The First Symphony was premièred in 1907 but the composer was dissatisfied with it and subsequently withdrew it according to Keith Anderson’s useful notes. In some ways I’m not surprised for in this score Szymanowski seems to me to be struggling to find a distinctive voice. He described the symphony as a ‘contrapuntal-harmonic-orchestral monster’. I think that’s somewhat hyperbolic but the scoring is often busy and sometimes dense although there are many imaginative touches in the orchestration. The use of colour, though individual and attractive is, understandably, much less subtle than the sort of effects he would achieve in later, more mature works. It’s instructive to compare this score with the roughly contemporaneous symphonic works of Mahler and Strauss. I don’t find Szymanowski’s argument at all easy to follow, especially by comparison with the works of those two masters, though I readily admit to less familiarity with Szymanowski’s piece.
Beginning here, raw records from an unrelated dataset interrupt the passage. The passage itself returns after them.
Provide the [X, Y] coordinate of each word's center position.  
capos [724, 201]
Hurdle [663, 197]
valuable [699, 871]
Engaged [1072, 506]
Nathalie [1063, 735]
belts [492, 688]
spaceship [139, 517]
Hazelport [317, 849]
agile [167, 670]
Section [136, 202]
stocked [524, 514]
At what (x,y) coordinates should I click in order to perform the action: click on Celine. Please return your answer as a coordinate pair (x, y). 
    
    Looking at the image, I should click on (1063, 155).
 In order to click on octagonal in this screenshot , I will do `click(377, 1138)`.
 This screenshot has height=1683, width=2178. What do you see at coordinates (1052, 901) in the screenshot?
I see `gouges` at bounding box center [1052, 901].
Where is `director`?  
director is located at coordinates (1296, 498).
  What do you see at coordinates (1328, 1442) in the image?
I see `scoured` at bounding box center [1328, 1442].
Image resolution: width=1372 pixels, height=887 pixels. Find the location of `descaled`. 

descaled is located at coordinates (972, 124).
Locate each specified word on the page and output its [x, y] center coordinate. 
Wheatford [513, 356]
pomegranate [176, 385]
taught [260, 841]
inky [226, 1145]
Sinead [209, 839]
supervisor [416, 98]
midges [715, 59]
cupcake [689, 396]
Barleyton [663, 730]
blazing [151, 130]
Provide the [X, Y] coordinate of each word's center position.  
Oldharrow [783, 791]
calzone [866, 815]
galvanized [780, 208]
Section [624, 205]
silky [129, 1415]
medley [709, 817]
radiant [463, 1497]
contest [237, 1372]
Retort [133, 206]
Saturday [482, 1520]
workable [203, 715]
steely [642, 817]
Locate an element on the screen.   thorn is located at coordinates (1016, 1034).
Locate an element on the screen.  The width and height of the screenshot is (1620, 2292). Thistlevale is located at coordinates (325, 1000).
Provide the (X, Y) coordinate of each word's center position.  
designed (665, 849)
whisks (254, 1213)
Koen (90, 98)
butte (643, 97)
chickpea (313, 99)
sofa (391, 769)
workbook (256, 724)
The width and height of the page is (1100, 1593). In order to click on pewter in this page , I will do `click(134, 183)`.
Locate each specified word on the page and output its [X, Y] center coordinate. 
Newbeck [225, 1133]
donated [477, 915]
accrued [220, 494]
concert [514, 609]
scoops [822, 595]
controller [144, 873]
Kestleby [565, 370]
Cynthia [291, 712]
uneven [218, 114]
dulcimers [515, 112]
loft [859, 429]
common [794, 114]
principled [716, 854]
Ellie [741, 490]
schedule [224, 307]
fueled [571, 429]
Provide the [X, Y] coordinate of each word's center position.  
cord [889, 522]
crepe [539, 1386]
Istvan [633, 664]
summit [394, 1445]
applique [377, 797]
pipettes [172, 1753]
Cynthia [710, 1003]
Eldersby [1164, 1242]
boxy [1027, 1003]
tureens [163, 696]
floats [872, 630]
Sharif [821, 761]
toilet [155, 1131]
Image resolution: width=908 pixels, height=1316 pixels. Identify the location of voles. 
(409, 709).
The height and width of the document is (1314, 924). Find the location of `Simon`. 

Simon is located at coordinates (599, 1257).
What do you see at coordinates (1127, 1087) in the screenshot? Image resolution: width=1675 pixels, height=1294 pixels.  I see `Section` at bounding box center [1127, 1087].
There seems to be a sense of striving in much of the symphony but I’m not convinced as to where that striving leads us and I don’t get much of a sense of structure. The fact that I find the work hard to come to terms with is in no way a reflection on the committed advocacy of Wit and his players.
With the Second Symphony, first performed in 1911, we are closer to the mature Szymanowski. In terms of the orchestration this may in part reflect the fact that the composer revised this aspect of the score in 1934. Like its predecessor the Second is cast in two movements but the structure is somewhat unusual in that the second movement consists of a theme, six variations - all separately tracked by Naxos - and a concluding fugue. The thematic material and scoring of the first movement is ardent and at times sensuous; at other times the music is downright opulent. I have the sense that in terms of the character of the music Szymanowski is here more at ease and more confident in handing his material and the orchestra than was the case in the previous symphony. The theme and first two variations in the second movement are marked Lento - or, more accurately L’istesso tempo in the case of the variations. The theme itself is gorgeous and here and in the initial variations there are several very delicately scored - and played - passages to enjoy. The tempo picks up for Scherzando Variation III, which is marked Molto vivace; Wit and his orchestra bring out the lightness in the music admirably. After a gavotte and a minuet variation comes the final, quite extensive fugue. This is complex and vigorous but also contains a languorous central section. Overall, I find this a more convincing work that the First Symphony. Once again, Wit and the Warsaw orchestra give it an excellent performance.
I’ve not heard the CDs on which these performances were originally issued. I’d describe the BD-A sound as very good without being revelatory. I suspect that a rival BD-A version of these scores is unlikely to emerge any time soon and happily Wit’s fine and committed performances serve Szymanowski very well.